# Superpolynomial time set such that SP=NSP is known?

Are there any superpolynomial time set $\mathsf{SP}$ in between $\mathsf{P}$ and $\mathsf{EXPTIME}$ such that the problem $\mathsf{SP}=\mathsf{NSP}$ has a known answer?

UPDATE: It must be defined by time and strictly between $\mathsf{P}$ and $\mathsf{EXPTIME}$. I was wondering, what if Cobham's thesis is wrong and we are fighting with $\mathsf{P=NP}$ because of that thesis when the really useful question is another one? Maybe one that's even already answered?
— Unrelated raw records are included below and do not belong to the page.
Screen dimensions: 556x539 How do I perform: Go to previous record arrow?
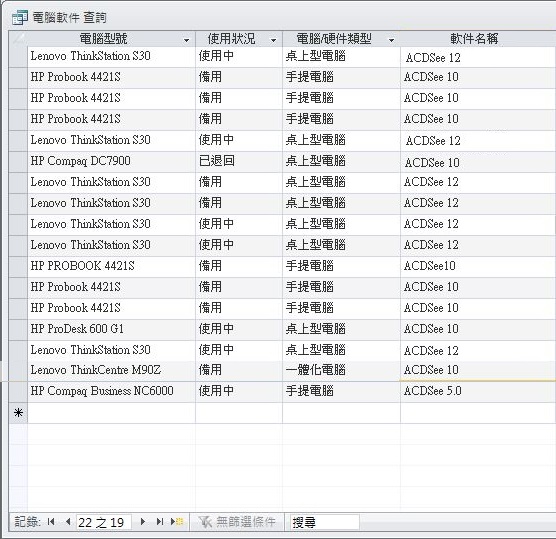coord(68,522)
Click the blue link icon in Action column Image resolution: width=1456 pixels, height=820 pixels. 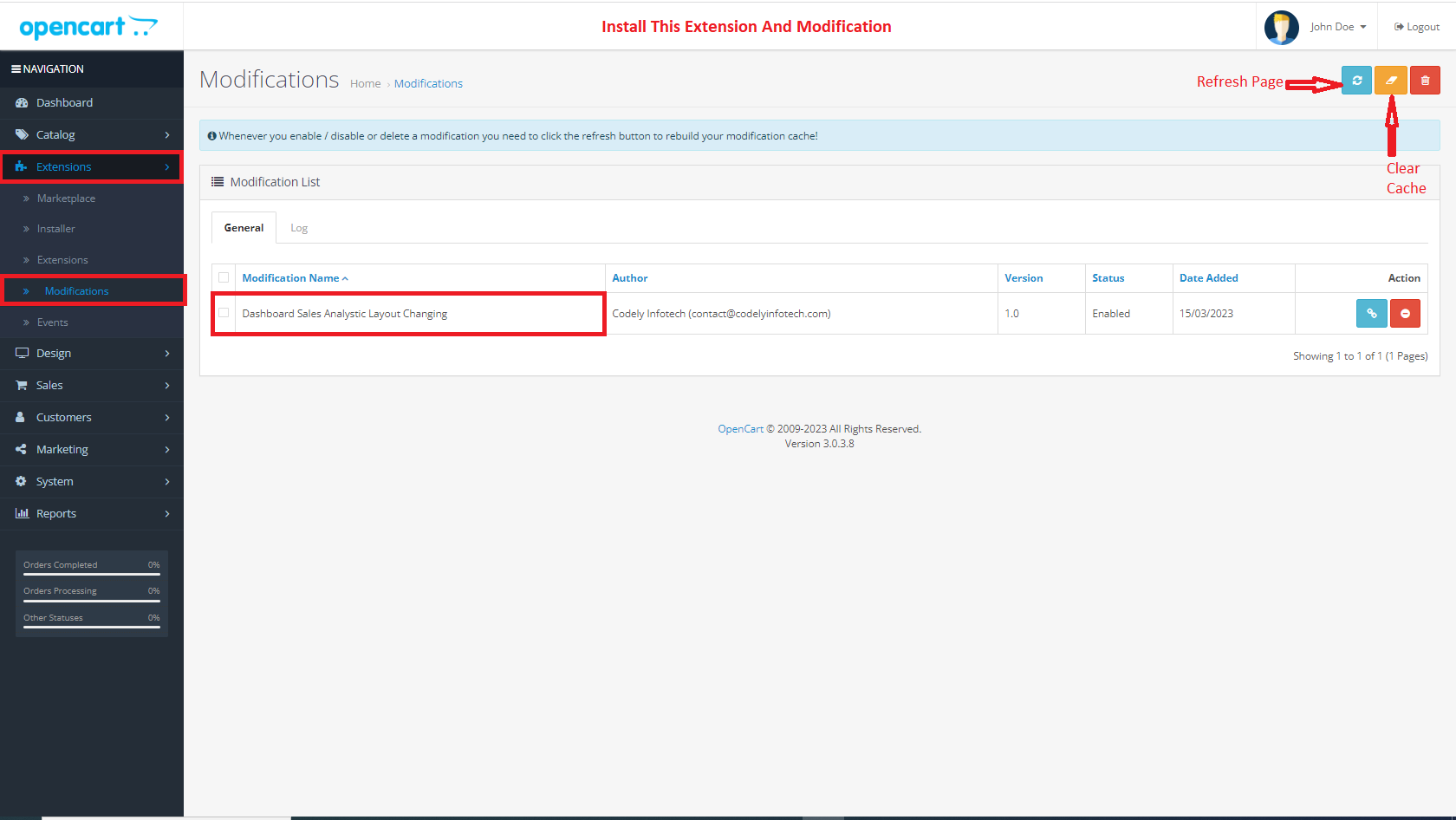point(1371,314)
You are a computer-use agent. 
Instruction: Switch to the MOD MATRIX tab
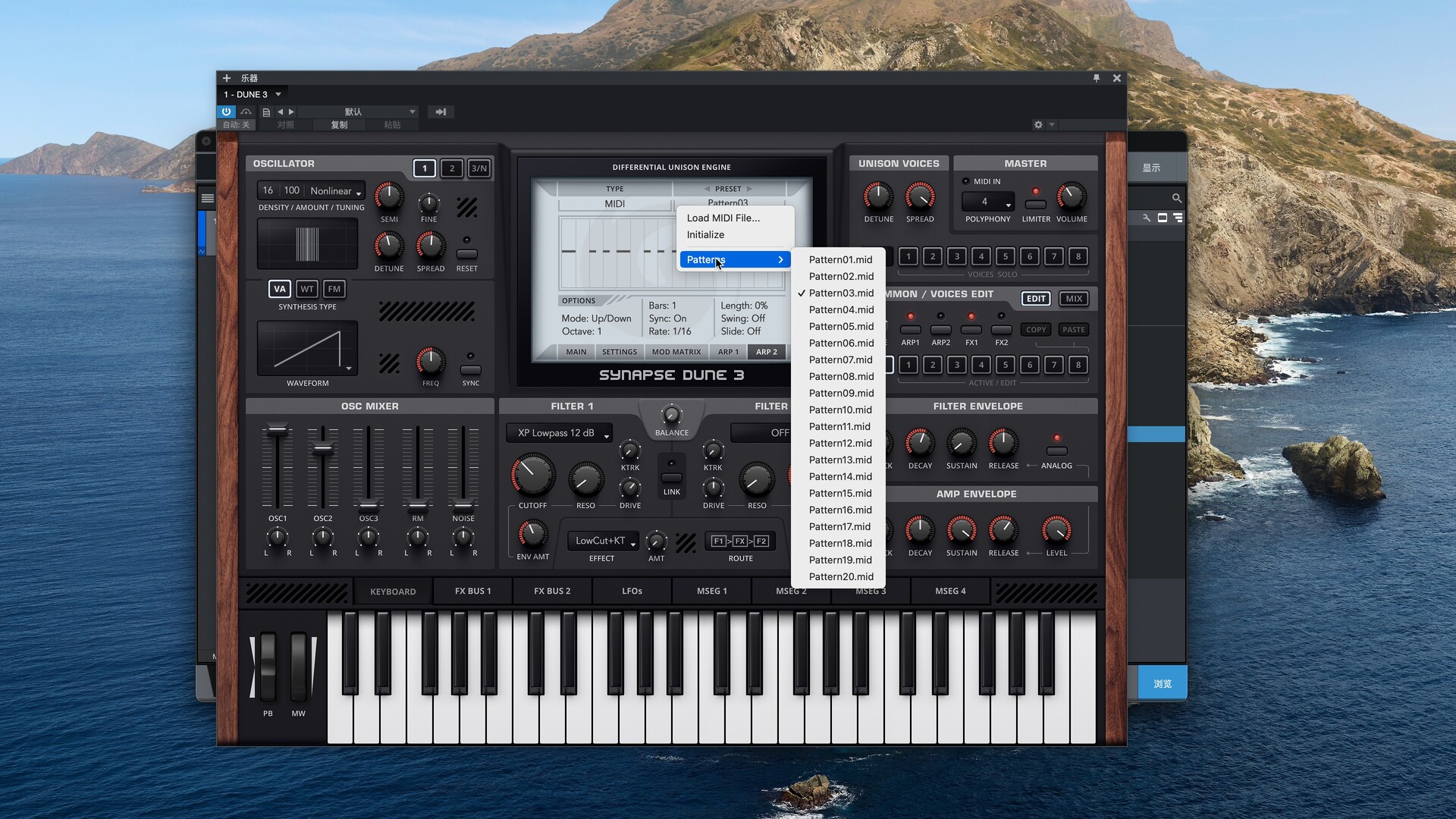(x=676, y=352)
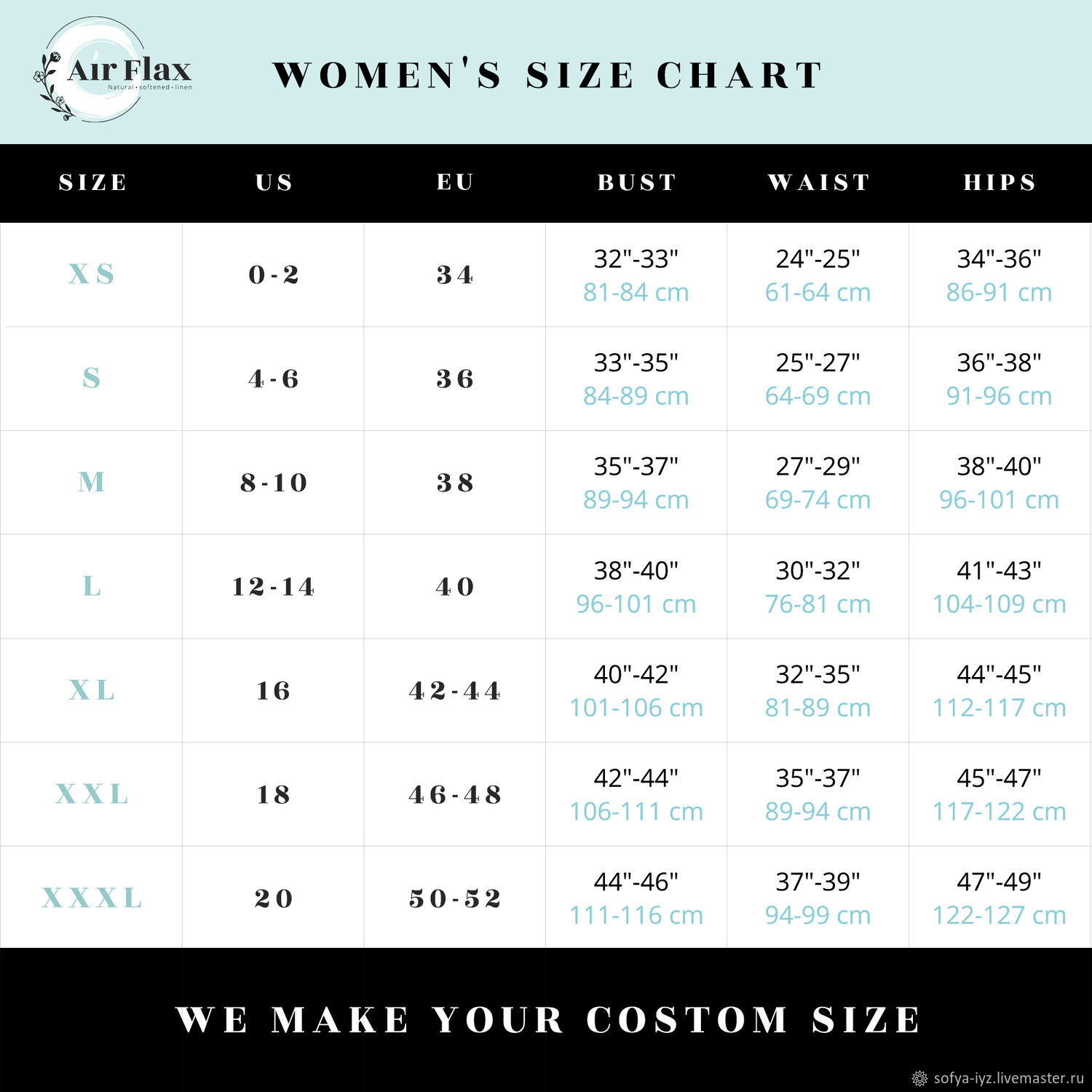1092x1092 pixels.
Task: Select the WAIST column header
Action: pyautogui.click(x=818, y=182)
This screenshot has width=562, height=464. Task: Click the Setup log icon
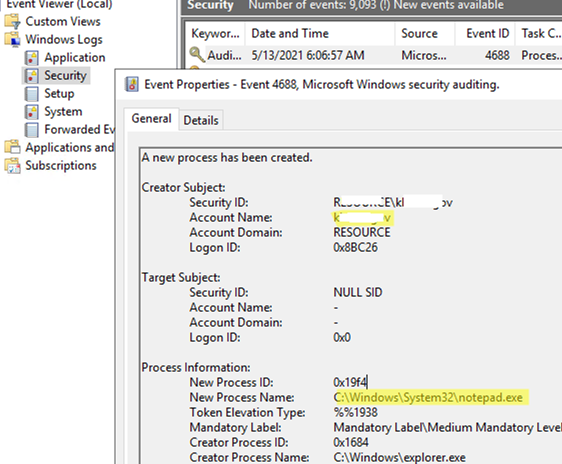32,94
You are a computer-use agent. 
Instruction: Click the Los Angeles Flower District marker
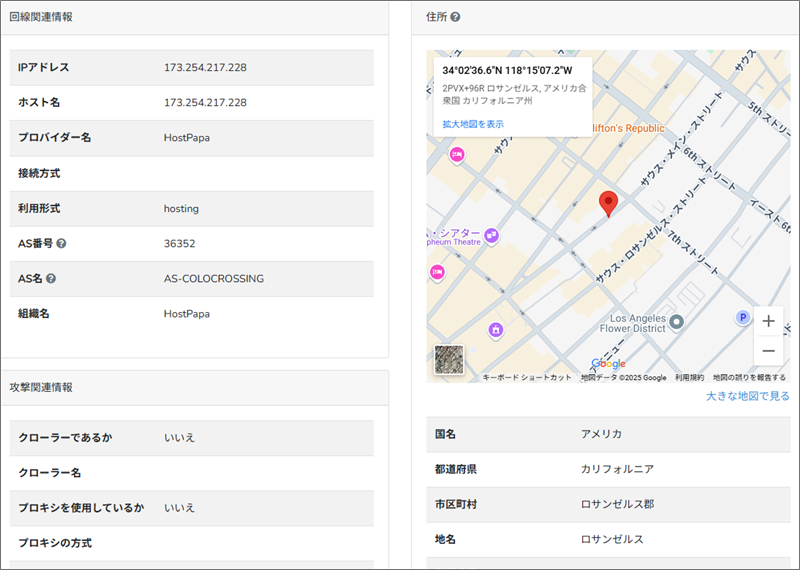coord(676,321)
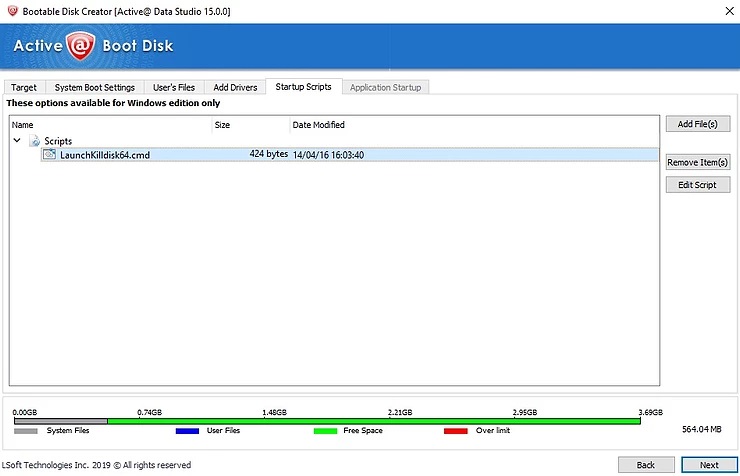Screen dimensions: 740x476
Task: Switch to the Target tab
Action: (x=23, y=88)
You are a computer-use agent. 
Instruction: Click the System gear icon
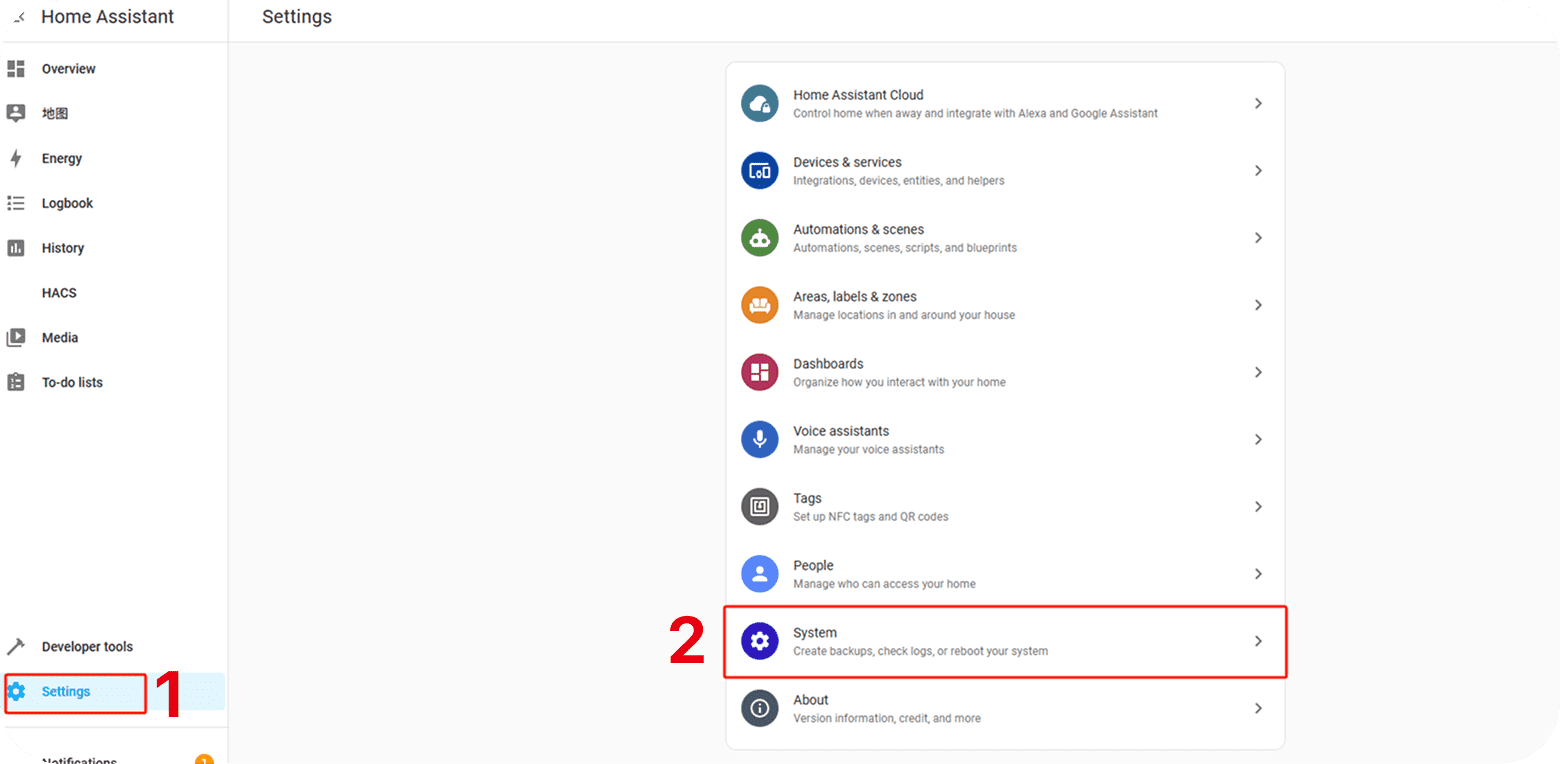click(x=759, y=641)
• Look up "translation" in a book on complexity theory.
– Markus Bläser
Oct 16, 2012 at 21:06

Take any time complexity class and its corresponding nondeterministic counterpart: $\mathsf{DTime(F)}$ and $\mathsf{NTime}(F)$ where $F$ is a family of nice functions containing polynomials and bounded by exponential functions. You are asking if we know these two classes are equal. We don't know!
Take $SAT$ as an example. A certificate can be verified in linear time so it is in $\mathsf{NTime}(n)$. However there is no algorithm that solves even very simple instances of $SAT$ (e.g. decide if the propositional statement that n+1 pigeons can be mapped into n holes is false) significantly faster than brute-force, i.e. exponential time. In other words, we don't even know if $\mathsf{NTime}(n) \subseteq \mathsf{DTime}(f)$ where $f$ is a little bit smaller than exponential function $2^n$. IF what you are asking was true then the lhs would be subset of your $\mathsf{NTime}(F)$ and therefore by your assumption a subset of $\mathsf{DTime}(F)$ where $F$ is smaller than exponential functions.
The question about $\mathsf{P}$ and $\mathsf{NP}$ is not only important because of Cobham's thesis that efficient computations are captured by $\mathsf{P}$, we don't know any simulation of nondeterminisitic time bounded machines by deterministic ones which doesn't use brute force search for the certificate. So the essential question about $\mathsf{P}$ vs. $\mathsf{NP}$ is can we find a certificate in a space exponentially faster than brute-force search of the space?
If you don't accept Cobham's thesis then you can think of $\mathsf{P}$ vs. $\mathsf{NP}$ question as the flagship of questions about the relation between verifying and constructing answers, or as I said above, as the question about existence of deterministic search algorithms which are exponentially faster than brute-force search.